Pour Light of my Life, l’acteur aux yeux à la fois curieusement fuyants et perçants va transformer un banal récit de fin du monde en une odyssée humaine d’une remarquable profondeur. L’histoire? Après une pandémie mondiale (on n’y échappe décidément pas!) qui semble avoir éradiqué les femmes de la surface du Globe, un père se retrouve sur les routes avec sa fille Rag à poursuivre un seul but: survivre. Mais leur voyage a tout d’une errance dans la gueule du loup.

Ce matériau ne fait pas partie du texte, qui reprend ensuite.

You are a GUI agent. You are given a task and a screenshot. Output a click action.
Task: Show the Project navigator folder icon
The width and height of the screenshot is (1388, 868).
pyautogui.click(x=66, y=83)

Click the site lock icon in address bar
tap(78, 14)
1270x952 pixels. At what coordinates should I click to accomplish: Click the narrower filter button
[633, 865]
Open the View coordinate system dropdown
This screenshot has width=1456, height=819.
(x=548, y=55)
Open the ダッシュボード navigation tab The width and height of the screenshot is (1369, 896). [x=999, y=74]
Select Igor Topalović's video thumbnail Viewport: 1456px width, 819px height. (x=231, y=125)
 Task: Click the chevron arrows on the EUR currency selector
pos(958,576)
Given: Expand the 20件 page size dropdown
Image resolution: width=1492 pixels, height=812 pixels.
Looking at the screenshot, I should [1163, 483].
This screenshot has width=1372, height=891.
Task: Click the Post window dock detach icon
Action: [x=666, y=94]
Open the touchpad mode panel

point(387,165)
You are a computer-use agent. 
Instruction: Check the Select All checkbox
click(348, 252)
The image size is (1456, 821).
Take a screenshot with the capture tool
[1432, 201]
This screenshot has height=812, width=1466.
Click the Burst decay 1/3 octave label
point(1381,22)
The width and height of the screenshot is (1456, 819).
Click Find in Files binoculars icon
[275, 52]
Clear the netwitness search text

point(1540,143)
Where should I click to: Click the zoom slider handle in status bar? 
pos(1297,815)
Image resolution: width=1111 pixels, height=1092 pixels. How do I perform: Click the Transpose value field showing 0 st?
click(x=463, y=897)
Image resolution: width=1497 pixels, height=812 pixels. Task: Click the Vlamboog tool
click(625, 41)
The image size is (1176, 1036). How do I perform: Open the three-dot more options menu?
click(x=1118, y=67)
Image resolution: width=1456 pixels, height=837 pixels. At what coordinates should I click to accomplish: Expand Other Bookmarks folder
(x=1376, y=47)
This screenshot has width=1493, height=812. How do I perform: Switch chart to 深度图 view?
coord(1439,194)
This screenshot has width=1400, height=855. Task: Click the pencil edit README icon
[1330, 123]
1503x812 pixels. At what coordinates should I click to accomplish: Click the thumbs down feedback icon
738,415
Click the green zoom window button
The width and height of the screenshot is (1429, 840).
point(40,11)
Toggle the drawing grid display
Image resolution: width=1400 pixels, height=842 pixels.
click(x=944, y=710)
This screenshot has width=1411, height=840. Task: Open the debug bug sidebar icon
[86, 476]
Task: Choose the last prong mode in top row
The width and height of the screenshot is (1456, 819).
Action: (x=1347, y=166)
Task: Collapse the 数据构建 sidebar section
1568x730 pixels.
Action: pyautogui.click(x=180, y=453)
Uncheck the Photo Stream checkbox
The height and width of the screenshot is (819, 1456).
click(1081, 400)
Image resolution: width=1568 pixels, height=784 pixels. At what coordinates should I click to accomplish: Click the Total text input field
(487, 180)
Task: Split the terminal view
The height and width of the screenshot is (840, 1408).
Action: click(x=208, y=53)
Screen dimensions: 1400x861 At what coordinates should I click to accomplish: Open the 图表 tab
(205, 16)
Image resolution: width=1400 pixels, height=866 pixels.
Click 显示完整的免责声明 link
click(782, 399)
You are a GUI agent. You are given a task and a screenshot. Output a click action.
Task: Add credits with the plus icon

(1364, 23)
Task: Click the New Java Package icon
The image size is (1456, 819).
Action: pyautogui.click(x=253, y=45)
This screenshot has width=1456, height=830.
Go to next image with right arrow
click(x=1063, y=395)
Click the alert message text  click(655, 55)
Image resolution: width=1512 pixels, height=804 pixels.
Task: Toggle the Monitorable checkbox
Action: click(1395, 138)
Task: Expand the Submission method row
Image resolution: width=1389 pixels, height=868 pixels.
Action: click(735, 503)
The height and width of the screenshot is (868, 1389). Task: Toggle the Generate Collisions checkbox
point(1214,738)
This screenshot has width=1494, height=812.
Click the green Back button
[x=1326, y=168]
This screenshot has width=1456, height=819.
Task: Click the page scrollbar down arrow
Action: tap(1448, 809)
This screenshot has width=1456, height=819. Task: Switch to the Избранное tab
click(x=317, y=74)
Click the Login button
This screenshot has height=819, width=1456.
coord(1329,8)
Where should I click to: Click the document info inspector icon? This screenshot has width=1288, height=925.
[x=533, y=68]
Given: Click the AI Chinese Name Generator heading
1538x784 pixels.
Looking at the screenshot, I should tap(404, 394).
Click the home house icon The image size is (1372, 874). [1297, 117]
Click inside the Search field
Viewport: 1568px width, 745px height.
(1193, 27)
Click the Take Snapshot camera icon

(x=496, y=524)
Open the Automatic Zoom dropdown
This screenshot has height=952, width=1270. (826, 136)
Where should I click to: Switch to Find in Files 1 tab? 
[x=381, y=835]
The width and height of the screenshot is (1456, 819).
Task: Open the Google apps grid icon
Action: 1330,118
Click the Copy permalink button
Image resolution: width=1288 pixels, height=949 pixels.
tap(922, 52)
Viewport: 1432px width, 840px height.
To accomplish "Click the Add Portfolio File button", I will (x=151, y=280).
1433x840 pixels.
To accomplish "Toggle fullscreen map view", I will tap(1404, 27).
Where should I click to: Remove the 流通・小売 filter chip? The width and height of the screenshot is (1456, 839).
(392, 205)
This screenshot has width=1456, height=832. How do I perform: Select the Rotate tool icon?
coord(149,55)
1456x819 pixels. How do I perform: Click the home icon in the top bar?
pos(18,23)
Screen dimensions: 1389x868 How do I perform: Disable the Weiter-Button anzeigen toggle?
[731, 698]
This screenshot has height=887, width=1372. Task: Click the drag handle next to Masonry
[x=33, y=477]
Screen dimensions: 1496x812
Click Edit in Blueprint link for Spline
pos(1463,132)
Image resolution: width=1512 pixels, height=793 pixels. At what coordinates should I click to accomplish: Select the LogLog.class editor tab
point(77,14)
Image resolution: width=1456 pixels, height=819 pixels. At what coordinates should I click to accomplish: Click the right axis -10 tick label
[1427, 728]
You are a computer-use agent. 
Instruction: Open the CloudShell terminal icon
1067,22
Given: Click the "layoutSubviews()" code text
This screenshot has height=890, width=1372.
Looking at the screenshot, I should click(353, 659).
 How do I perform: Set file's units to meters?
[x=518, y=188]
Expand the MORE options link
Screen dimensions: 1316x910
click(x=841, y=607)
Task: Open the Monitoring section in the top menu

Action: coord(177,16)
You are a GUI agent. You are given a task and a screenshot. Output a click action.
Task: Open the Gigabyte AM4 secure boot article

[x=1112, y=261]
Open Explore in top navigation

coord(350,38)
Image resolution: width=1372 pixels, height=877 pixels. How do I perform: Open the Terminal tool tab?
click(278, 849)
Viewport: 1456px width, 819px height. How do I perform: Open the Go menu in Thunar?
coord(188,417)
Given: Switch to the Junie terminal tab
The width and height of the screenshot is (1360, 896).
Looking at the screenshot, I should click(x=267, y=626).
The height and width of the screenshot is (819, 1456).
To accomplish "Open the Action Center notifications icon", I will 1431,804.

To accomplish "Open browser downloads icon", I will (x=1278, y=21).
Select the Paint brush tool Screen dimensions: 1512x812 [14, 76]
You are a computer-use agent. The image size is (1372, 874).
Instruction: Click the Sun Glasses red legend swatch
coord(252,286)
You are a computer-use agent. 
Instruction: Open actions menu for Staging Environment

Car Rag (extraordinaire Anna Pniowski, 13 ans seulement, à jeu égal avec Casey), qui fait figure de dernière femme sur terre, est passée sans transition du statut de l’enfant à celui de proie idéale pour un étrange groupe de poursuivants.

Et dans cette odyssée qu’Affleck à l’extrême intelligence de ne pas mener tambour battant, viennent se poser en creux les questionnements essentiels qui agitent notre humanité, mais sans le moindre prêchi-prêcha: celui de l’identité (Rag est déguisée en garçon pour passer inaperçue), de la masculinité toxique, de la relation parent-enfant (entre la fusion et l’apprentissage d’une liberté qui n’a rien de folichon), du devoir essentiel de ne pas saccager notre Terre-Mère…

Cette ode douloureuse et contemplative à l’humanité et à la Nature (et ce qu’il en reste), au cousinage évident avec La route de l’écrivain McCormack, possède cet étrange pouvoir hypnotique d’agir en vous comme le sursaut sublime du dernier espoir.